Text Audry Wajwakana
Image Private collection
PARAMARIBO —Two years after her first book ‘Life steps in Javanese life’, writer, lawyer, coach and intervision supervisor Judith Sandriman comes with the second part of a series that will include several parts. From the Netherlands, she has been studying Javanese traditions and rituals for years, with special attention to the culinary side. In her new book she focuses on three phases of life: coming of age, marriage and the commemoration of the birthday, the so-called weton.
“Rituals are not the past; they are our compass for the present,” she says. She wants to show that traditions still guide how people live, make choices and relate to each other. The second part was launched in the Netherlands on Saturday and will also be available in Suriname.
Circumcision and marriage
The book focuses on the transition from child to adult. The author describes how within the Javanese community this phase is not only experienced individually, but is supported collectively. Rituals such as male circumcision, known in Javanese as sunat, mark that transition and symbolize purification, responsibility and connection to a new life role. “The community celebrates the transition with you: from boy to man, from girl to woman,” says Sandriman.
To experience the experience up close, she attended ceremonies. This creates a book that is not only informative, but also personal and recognizable
At the same time, this celebration is accompanied by clear expectations. “You are also made aware of: ‘pay attention, don’t do crazy things anymore’.” This social control and protection is reflected in the stories she collected. For example, she tells about a woman who, after a relationship of several months, unexpectedly ended up in a fully organized wedding party. Her parents had decided it was time to get married. According to Sandriman, this shows how traditions can sometimes be compelling, but also arise from a protective idea. Parents want to prevent their children from “moving from one relationship to another” and choose to guide them towards a stable marriage.

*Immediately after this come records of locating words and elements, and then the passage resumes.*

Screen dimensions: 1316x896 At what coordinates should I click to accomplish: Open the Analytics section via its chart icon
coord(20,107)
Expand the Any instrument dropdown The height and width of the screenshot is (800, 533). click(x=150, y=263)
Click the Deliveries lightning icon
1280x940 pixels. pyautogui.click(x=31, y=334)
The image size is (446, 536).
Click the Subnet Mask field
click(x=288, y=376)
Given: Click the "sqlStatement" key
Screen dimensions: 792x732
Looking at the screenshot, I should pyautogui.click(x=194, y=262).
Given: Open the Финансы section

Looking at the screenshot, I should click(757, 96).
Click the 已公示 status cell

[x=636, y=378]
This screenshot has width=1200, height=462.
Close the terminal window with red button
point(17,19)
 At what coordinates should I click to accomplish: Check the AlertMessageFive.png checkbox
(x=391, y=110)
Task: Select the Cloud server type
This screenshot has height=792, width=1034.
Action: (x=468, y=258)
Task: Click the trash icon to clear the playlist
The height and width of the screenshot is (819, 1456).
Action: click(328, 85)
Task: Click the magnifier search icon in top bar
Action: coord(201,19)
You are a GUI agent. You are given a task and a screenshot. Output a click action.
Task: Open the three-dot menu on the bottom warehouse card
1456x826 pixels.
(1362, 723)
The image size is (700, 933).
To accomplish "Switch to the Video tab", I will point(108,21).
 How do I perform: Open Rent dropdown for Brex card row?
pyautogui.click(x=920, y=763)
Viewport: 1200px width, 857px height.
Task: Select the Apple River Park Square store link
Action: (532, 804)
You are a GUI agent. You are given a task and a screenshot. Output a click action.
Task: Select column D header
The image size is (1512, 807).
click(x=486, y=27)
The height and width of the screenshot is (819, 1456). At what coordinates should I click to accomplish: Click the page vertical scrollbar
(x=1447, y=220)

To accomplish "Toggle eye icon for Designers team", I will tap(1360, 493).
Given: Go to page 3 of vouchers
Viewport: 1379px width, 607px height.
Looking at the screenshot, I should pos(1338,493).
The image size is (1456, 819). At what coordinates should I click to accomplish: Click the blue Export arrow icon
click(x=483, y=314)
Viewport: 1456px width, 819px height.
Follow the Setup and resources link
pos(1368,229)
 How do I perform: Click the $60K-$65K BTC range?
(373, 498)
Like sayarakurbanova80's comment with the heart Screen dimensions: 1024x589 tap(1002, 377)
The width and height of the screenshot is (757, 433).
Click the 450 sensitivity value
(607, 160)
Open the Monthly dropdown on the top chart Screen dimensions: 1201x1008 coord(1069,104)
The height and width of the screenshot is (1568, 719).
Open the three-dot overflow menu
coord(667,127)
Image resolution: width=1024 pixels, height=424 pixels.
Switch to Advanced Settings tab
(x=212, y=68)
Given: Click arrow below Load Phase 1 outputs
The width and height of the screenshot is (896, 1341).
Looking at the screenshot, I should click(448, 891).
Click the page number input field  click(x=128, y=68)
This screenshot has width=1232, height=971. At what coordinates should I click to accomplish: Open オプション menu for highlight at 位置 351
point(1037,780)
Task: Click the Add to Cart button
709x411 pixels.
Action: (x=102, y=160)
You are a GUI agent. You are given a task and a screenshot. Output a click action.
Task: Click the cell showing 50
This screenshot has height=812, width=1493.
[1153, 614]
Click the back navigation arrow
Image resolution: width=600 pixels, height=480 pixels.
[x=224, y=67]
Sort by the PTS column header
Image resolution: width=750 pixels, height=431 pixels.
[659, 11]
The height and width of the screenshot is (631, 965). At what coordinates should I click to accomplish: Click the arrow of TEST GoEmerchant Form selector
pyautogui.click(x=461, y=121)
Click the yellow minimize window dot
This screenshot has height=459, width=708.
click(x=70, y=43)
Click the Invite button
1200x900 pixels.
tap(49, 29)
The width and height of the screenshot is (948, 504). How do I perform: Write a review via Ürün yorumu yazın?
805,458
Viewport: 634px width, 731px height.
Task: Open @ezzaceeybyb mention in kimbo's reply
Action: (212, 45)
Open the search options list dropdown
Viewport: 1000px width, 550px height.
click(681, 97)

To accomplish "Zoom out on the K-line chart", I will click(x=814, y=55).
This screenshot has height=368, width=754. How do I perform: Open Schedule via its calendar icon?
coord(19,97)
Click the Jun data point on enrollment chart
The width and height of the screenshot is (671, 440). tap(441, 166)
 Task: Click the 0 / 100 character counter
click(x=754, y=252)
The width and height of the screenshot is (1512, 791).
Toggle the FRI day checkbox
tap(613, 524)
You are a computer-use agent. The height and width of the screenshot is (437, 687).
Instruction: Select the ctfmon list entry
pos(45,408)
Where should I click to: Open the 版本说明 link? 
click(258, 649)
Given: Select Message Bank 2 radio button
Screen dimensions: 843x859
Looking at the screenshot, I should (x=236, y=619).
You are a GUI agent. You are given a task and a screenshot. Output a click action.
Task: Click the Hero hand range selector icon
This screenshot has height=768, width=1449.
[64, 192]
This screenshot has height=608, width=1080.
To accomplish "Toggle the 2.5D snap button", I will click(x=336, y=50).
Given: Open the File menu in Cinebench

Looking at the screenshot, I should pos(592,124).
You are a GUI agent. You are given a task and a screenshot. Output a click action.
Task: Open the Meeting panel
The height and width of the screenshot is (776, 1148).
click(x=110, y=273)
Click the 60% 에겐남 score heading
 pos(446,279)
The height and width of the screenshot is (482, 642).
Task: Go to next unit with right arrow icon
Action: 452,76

She describes the wedding itself as a deeply symbolic moment in which not only two people, but also two families are connected. She pays a lot of attention to the meaning of ritual elements, such as richly decorated bouquets. According to her, these are “actually a kind of letter with wishes” for the bridal couple, focusing on themes such as care, fertility and steadfastness. Sandriman emphasizes that she deliberately did not opt for a practical manual. “I didn’t want to make a handbook. I wanted to make a book that – if it excites you – you can look for further information.” She provides interpretation and background so that readers can understand the deeper meaning of rituals.
Avoid repetition
Another important subject is the weton, which in her view functions as a kind of personal compass. On this basis, important moments in life are determined, such as when it is best for someone to get married, move or take a new step. This calculation even plays a role in the event of death. In addition to rituals, the author pays a lot of attention to food, an aspect for which she has a special passion. She included recipes in her first book, but she consciously chose to avoid repetition. For example, she does not discuss again the berkat that occurs in every gendur (joint prayer).
To experience the experience up close, she attended ceremonies. This creates a book that is not only informative, but also personal and recognizable
In book two she added new dishes, including vegetarian options. In doing so, she shows that food is inextricably linked to rituals and community. In both books the emphasis is on the role of women. According to Sandriman, many existing descriptions of Javanese traditions are written by men, leaving women’s perspectives underexposed. She tries to correct this by paying attention to their role within rituals, the household and the culinary domain. In doing so, she also makes topics for discussion that are often less explicitly discussed, such as the transition to adulthood for girls and expectations within marriage.
Activities
During her research, Sandriman spoke with cultural experts, including Pak Sapto Sopawiro, and people who have experienced or organized traditional rituals themselves. She weaves those stories into one whole. To experience the experience up close, she visited ceremonies. This creates a book that is not only informative, but also personal and recognizable.
Sandriman gives presentations, often in combination with workshops or meetings that tie in with the themes from her book. For her it is important that it does not stop at reading, but that people also come together to experience the meaning of these traditions. She especially wants to create awareness by sharing her stories and providing context. “Because traditions only really live on when people understand what they mean,” she emphasizes.-.